[Text and item location entries]
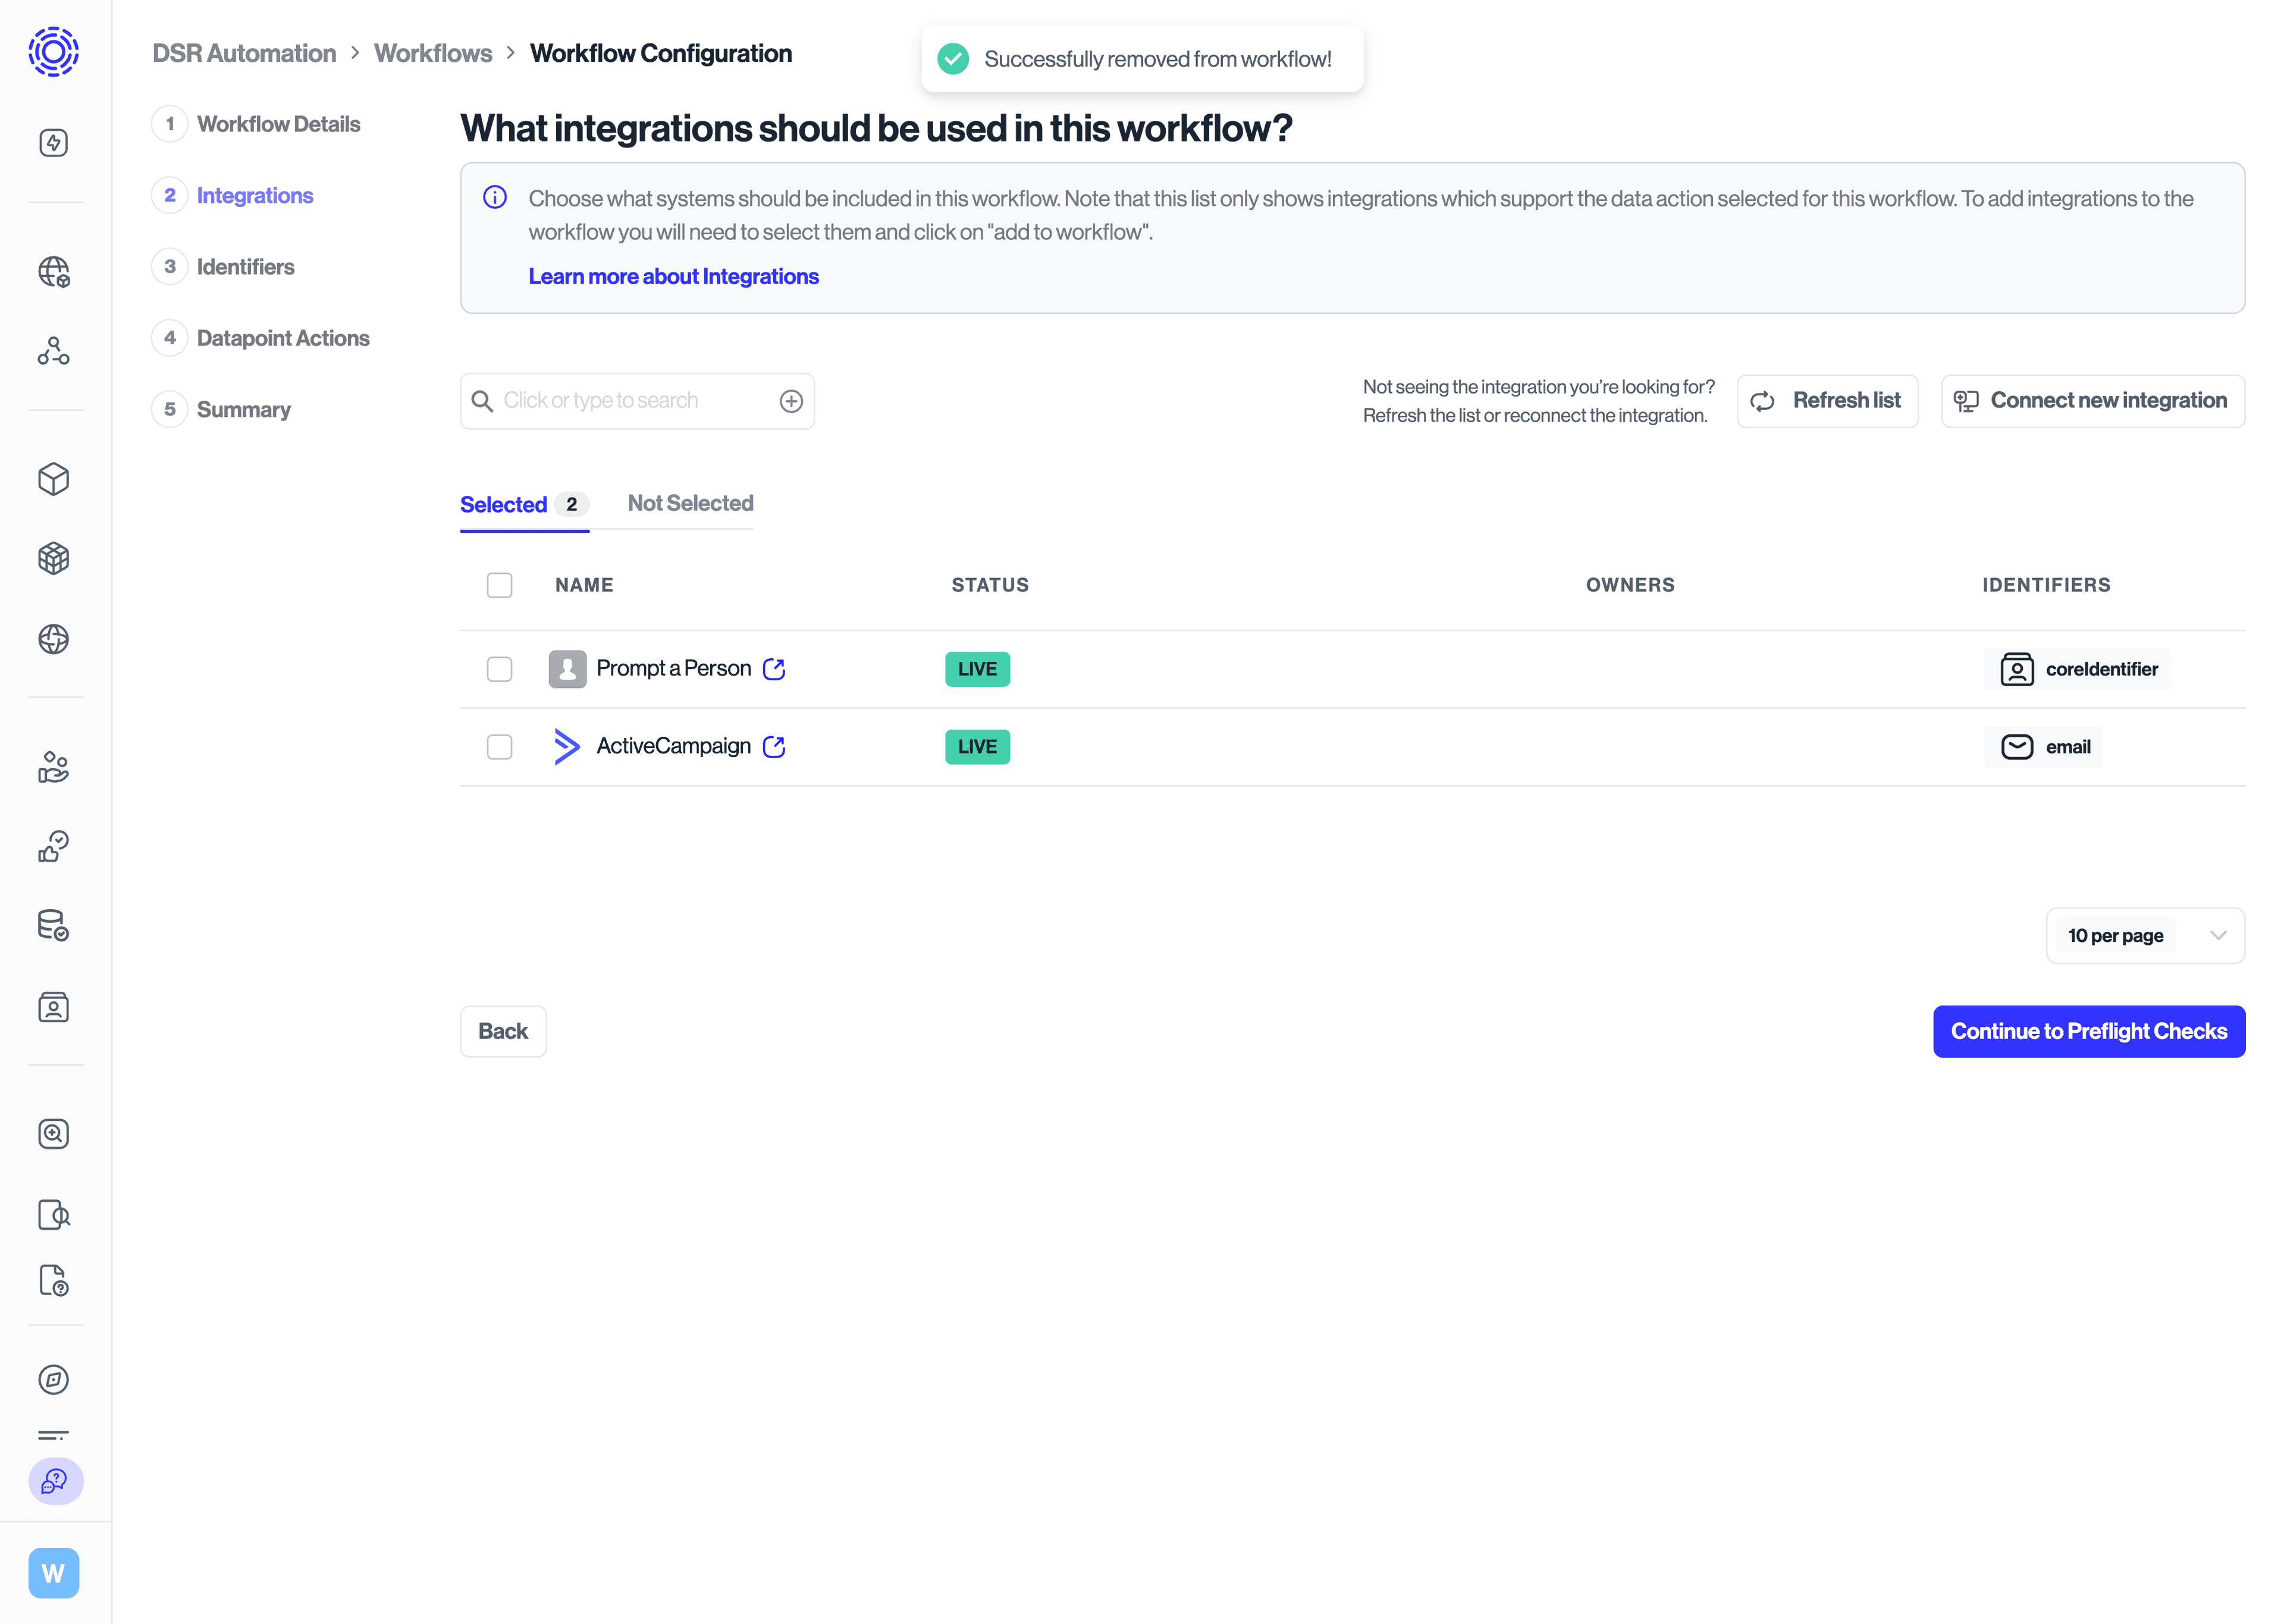
Task: Click Continue to Preflight Checks
Action: (x=2088, y=1031)
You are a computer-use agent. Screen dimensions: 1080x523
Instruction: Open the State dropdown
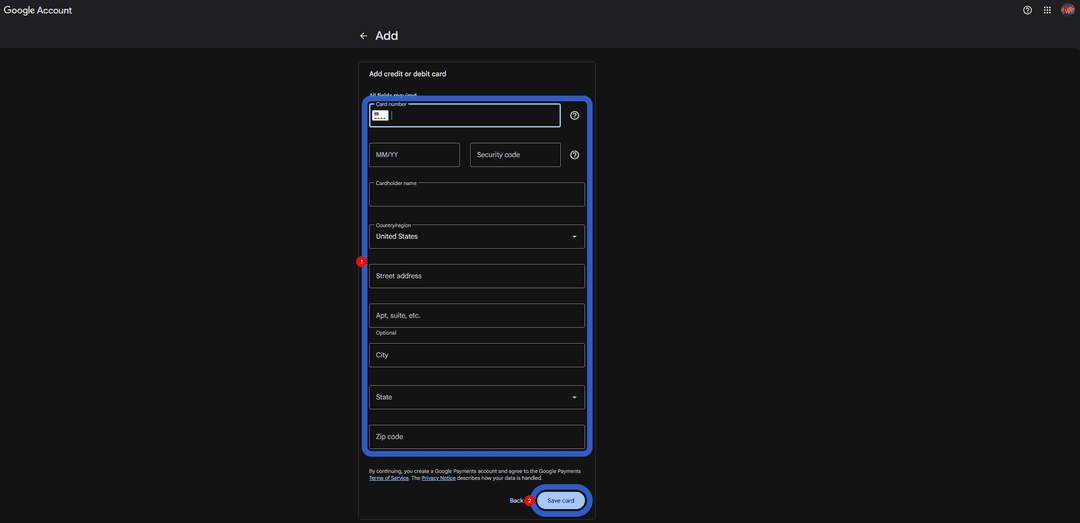[477, 398]
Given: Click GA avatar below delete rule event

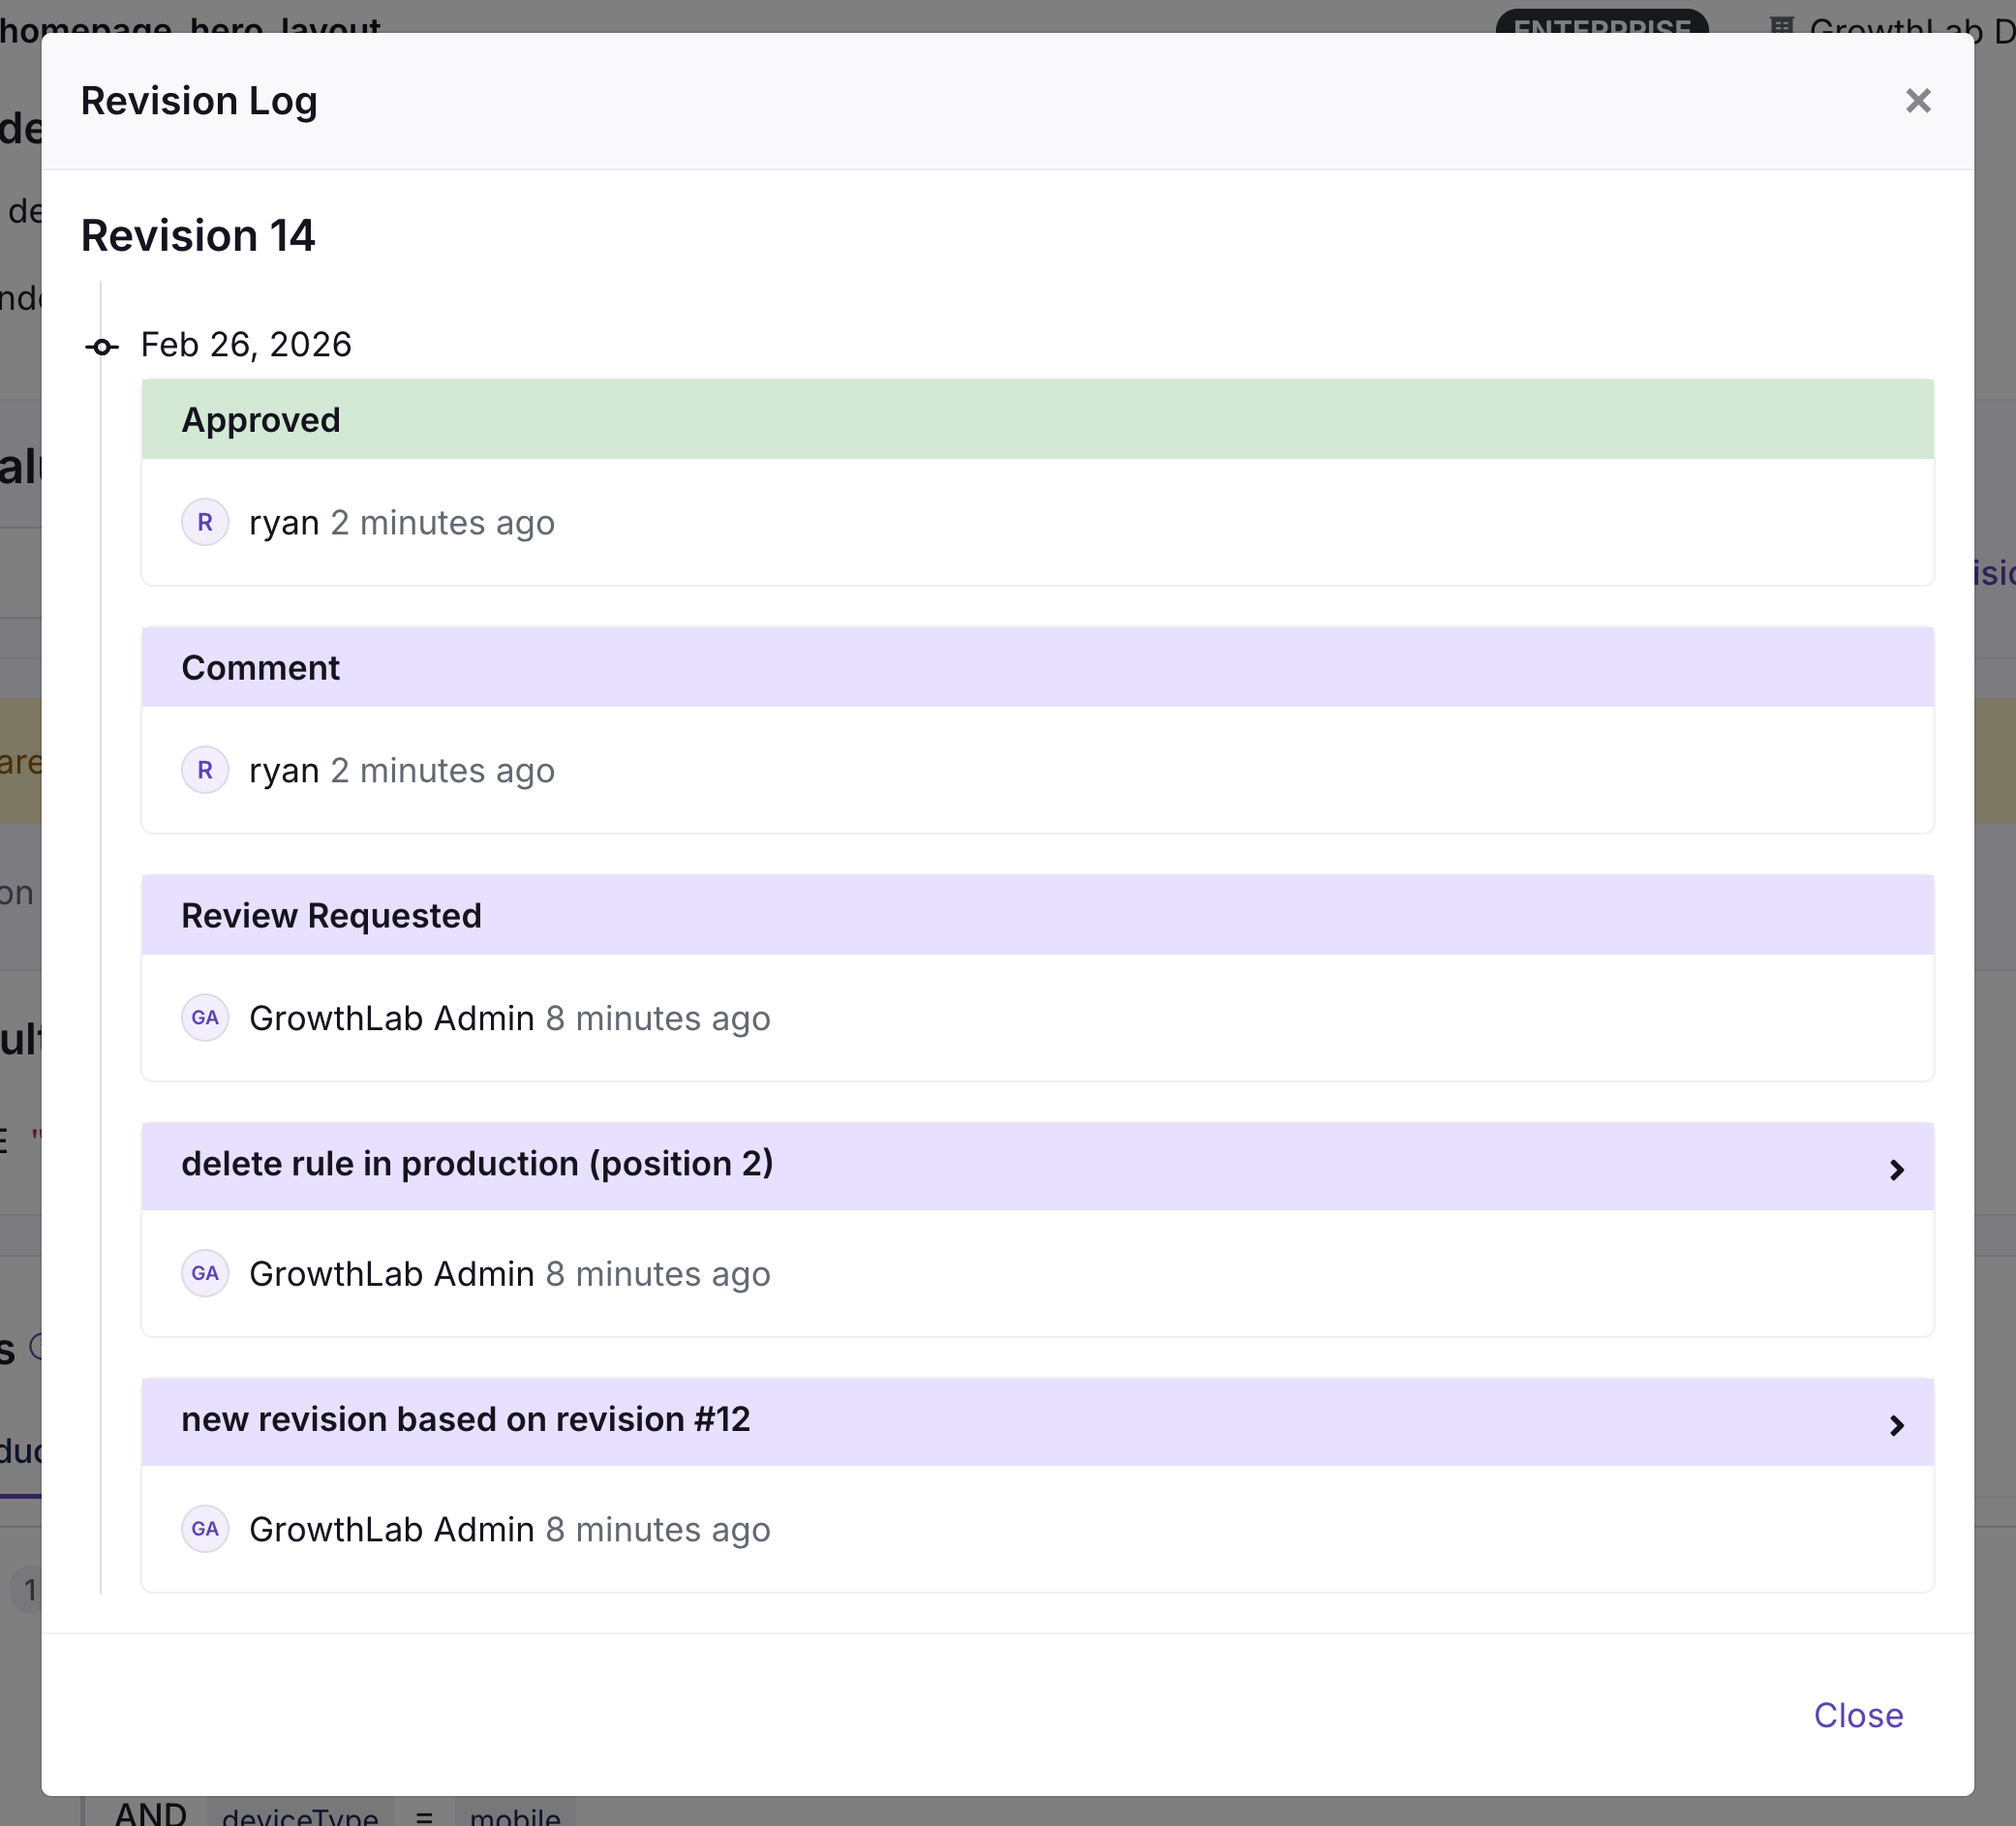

▶ SHORT EXERCISE
Rewrite all the items above, replacing "dropdown" with "drop-down list" and keeping everything else the same. Leave the pictures out.

▶ WRITTEN SOLUTION
Task: Click Continue to Preflight Checks
Action: (x=2088, y=1031)
You are a computer-use agent. Screen dimensions: 1080x523
Instruction: Open the State drop-down list
[477, 398]
Given: Click GA avatar below delete rule event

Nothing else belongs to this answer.